=== Dataset records ===
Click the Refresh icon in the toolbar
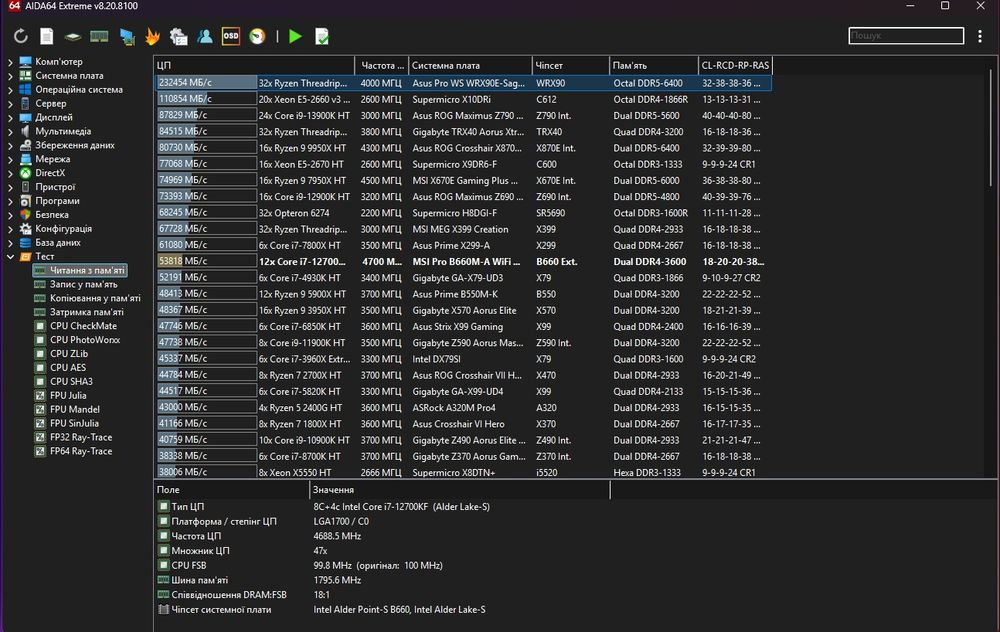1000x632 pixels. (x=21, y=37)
===
=== Dataset records ===
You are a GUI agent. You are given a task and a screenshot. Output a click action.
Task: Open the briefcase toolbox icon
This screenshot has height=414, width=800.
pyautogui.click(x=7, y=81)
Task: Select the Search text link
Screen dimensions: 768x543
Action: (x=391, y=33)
===
=== Dataset records ===
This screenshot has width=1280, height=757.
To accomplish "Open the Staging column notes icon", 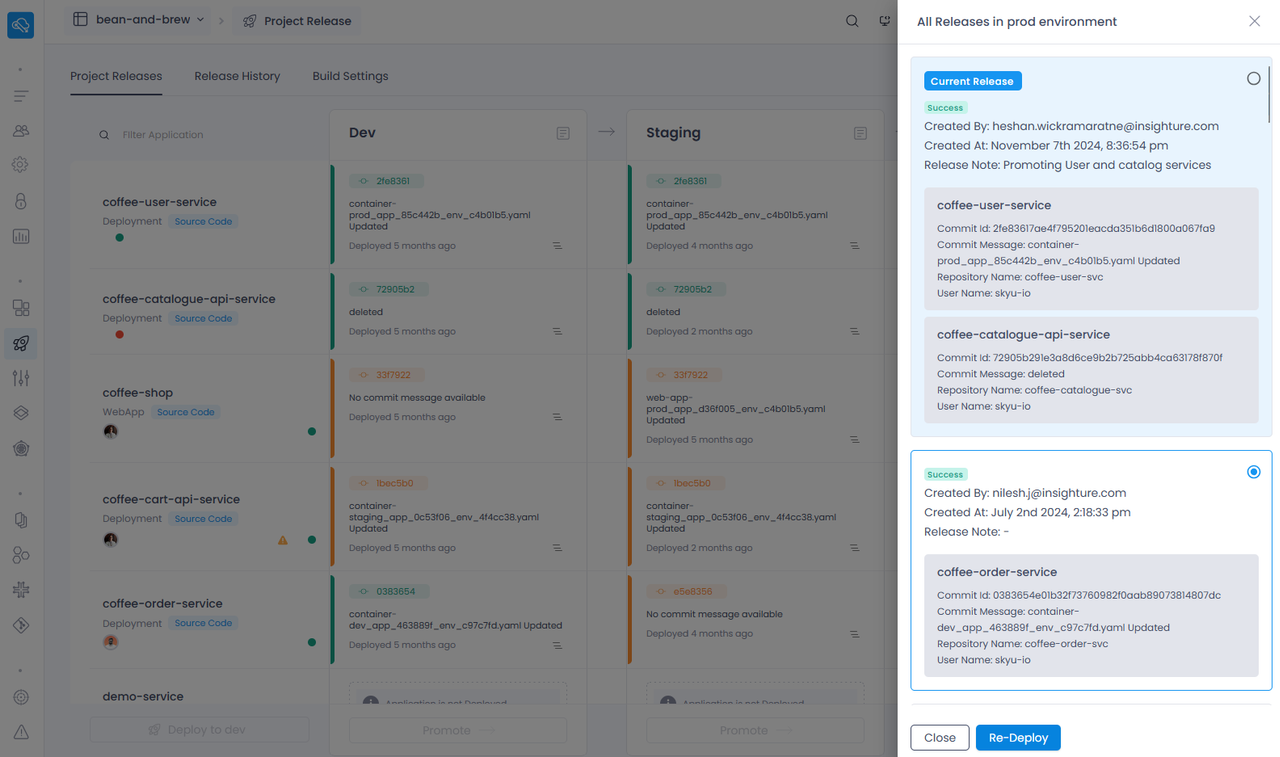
===
* **Action item**: Repeat, without pictures, exactly the lines of the data above from the one containing "This screenshot has width=1280, height=757." through the one containing "the Staging column", including both and adding nothing.

* **Exercise solution**:
This screenshot has width=1280, height=757.
To accomplish "Open the Staging column notes icon", 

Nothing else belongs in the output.